NHS Graduation Speaker Shares Life Lessons
Published: Saturday, May 18, 2013
Updated: Tuesday, May 21, 2013 16:05
Nationally recognized health policy researcher and President of AcademyHealth Lisa Simpson shared four lessons from her medical career with students of the School of Nursing and Health Studies at commencement Saturday.
Before working at AcademyHealth, Simpson was a director of the Child Policy Research Center at Cincinnati Children’s Hospital and a professor of pediatrics at the University of Cincinnati.
During the honorary degree citation, Howard Federoff, executive dean of the School of Medicine, noted that Simpson has merited numerous awards for her research on childhood obesity, including the 2010 Excellence in Public Policy and Advocacy from the American Academy of Pediatrics and the 2007 Health Policy Researcher of the Year award from the Health Policy Institute of Ohio.

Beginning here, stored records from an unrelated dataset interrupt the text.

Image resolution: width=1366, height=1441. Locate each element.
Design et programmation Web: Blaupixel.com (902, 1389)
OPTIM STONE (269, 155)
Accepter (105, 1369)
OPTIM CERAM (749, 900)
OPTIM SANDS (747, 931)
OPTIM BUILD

Federoff described Simpson as an excellent researcher and praised her ability to bridge policy and practice.
In her address to graduates, Simpson noted that her career had followed a different path from what she imagined at her own graduation.
“Looking back now, I see that the future I imagined for myself that day is quite different from where I ended up,” she said. “The degree you have worked on so hard these last few years is just a beginning and not an end.”
Simpson identified four lessons from her own life that she hoped graduates would take with them into their new careers.
For the first lesson, Simpson emphasized the importance of adapting to new situations.
"You are graduating at a time of unprecedented change in this country,” she said. “The passage of the Affordable Care Act, the growing demand for better value in care, the exploding application of technology to medical care and to all of our social interactions and finally, the impact of spiraling health care costs on all aspects of our national economy and our policy discourse are just some of the forces behind this change.”
Simpson also said learning is key to managing change.
“Learning will be essential as the world changes,” she said. “In our professional careers, we need to keep updating our knowledge, keep challenging our assumptions, because otherwise someone else will.”
The second lesson Simpson shared was that it is important to be prepared when change presents an opportunity.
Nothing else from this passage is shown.